The majority of the options that the Corps has proposed, however, would likely induce flooding on Long Island’s North Shore in an effort to prevent it in New York City, said local environmental activists who attended a meeting last week about the study.
The corps study considers the installation of storm surge barriers intended to prevent flooding on the inside.
But two of the potential barriers leave Northern Nassau County on the outside, where water would build up and potentially induce flooding, said Eric Swenson, executive director for the Hempstead Harbor Protection Committee.
“That water, because it can’t go into New York City, is going to go into the communities behind those gates, which are Manhasset Bay, Hempstead Harbor and Oyster Bay…and we don’t know how far east it will go,” Swenson said.
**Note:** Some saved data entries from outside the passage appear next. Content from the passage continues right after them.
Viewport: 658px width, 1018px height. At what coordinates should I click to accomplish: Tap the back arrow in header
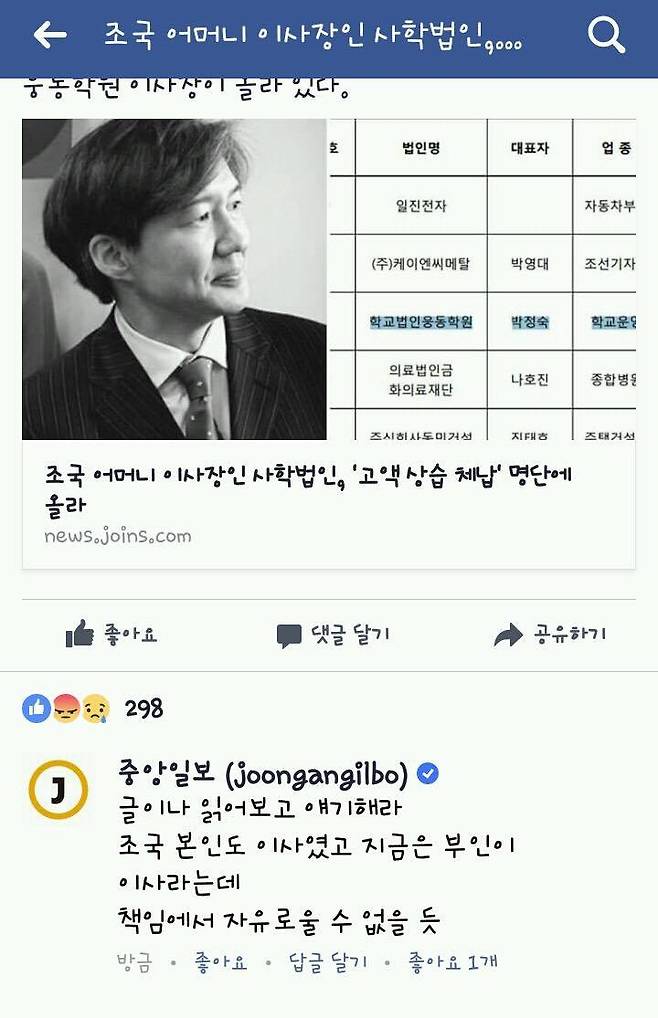coord(50,34)
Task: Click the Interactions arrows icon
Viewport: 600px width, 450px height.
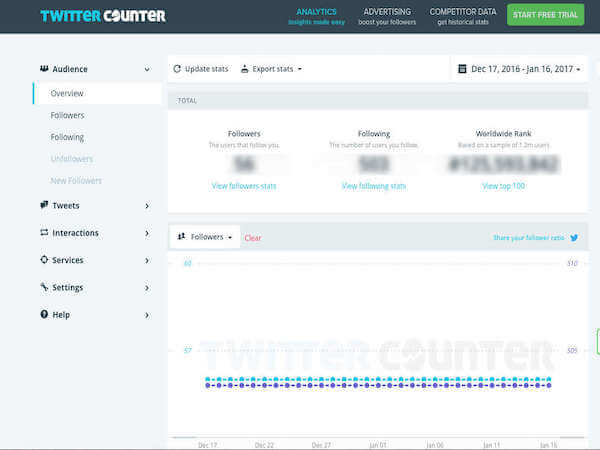Action: pos(44,233)
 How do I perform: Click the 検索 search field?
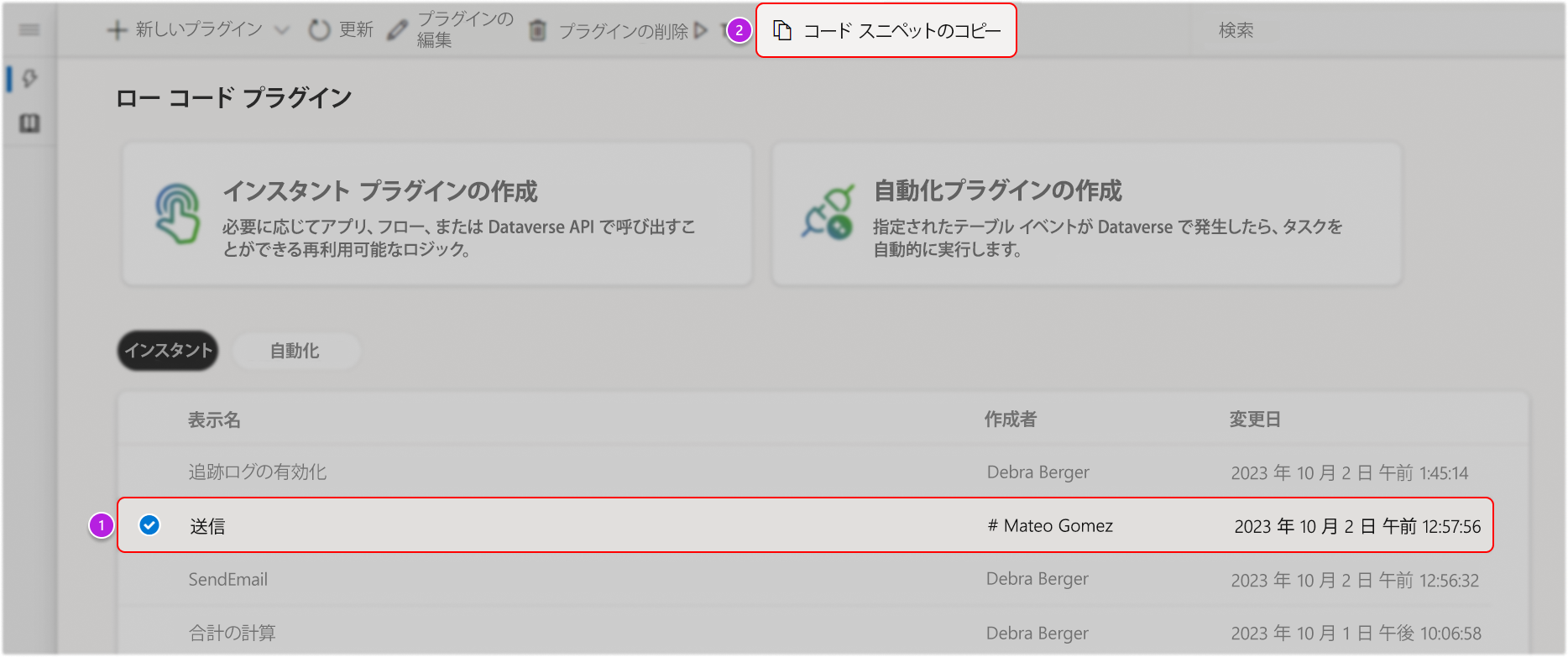pyautogui.click(x=1236, y=30)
The region of New Jersey and New York that the corps is studying includes over 900 miles of shoreline, ranging from mid-New Jersey up the Hudson River to Troy, New York, according to the Corps fact sheet. It includes all of New York City as well as a western portion of Long Island.
The corps released six options of ways to address the New York and New Jersey flood threat in a report it published last summer. The options range from taking no action to installing storm surge barriers or sea walls.
Four of them include at least one of two barriers that could impact the Long Island Sound, one called the Throgs Neck Gate and the other called the Pelham Gate.
At a public meeting in Kings Point Tuesday, a representative said the corps would find ways to mitigate induced flooding beyond the barriers if it were to install them, said Save the Sound Director Tracy Brown.
One option the representative mentioned was sea walls along the Long Island coast, she said. The other he offered, Brown said, was taking property along the coast.
A storm surge barrier could harm the Long Island Sound in other ways beyond induced flooding, Swenson said.
“There’s environmental issues with changing the whole flow of the sound and what it does to things like salinity and fish passage and water temperature and bacteria in the water, heavy metals in the water,” he said. “Tidal gates are shown to have those kinds of impacts.”
The corps is accepting public comment on the study until Nov. 5, a deadline twice extended after an initial date that was only 42 days after the Corps’ report was published, Brown said.
Save the Sound urged the corps to extend the initial deadline, she said.
It also authored a letter to the Corps with a variety of requests including more public meetings and information and further investigation into the environmental impacts of the options.
Rep. Thomas Suozzi (D-Glen Cove) said eh reached out to the corps, requesting that it hold the meeting in Long Island, according to an official from his congressional office.
The corps has grown more aware and responsive to public concern, Brown said.
Much of the public that knows about the project, however, is still wary, she said.
“I hear the public saying we recognize that projects need to be undertaken. Sea level rise and storm surges are upon us and we need to protect our communities…but we can’t rush it,” Brown said. “We need to be really thoughtful and make sure we get the best possible solutions.”
Catherine Seavitt, an associate professor of landscape architecture at The City College of New York, has worked on various projects that have investigated potential ways to address the impacts of climate change on coasts in the area.
Solutions are complicated, especially when trying to treat all regions and vulnerable populations equitably and justly, she said.
She worked in conjunction with the corps on a project related to this new one and said she isn’t sure whether this particular study intends to move into actualization or is mostly meant to evaluate. Corps “projects” are usually more action-oriented than “studies” like this, she said.
Many people in the area have grown frustrated by a lack of action since Hurricane Sandy, Seavitt said, but she doesn’t think sea barriers are the solution.
Instead, we should examine the environmental realities of individual communities and respond to natural circumstances through various combinations of migration and infrastructure adjustments, she said.
That would involve determining which areas are inhabitable, which have critical enough infrastructure to justify structural reinforcement and which are best as green, vegetative areas.
“What do you do if you can’t kind of seal an opening?” she said. “How do you live more nimbly in a zone that’s getting wet and dry more often? I think there’s a way to be more amphibious.”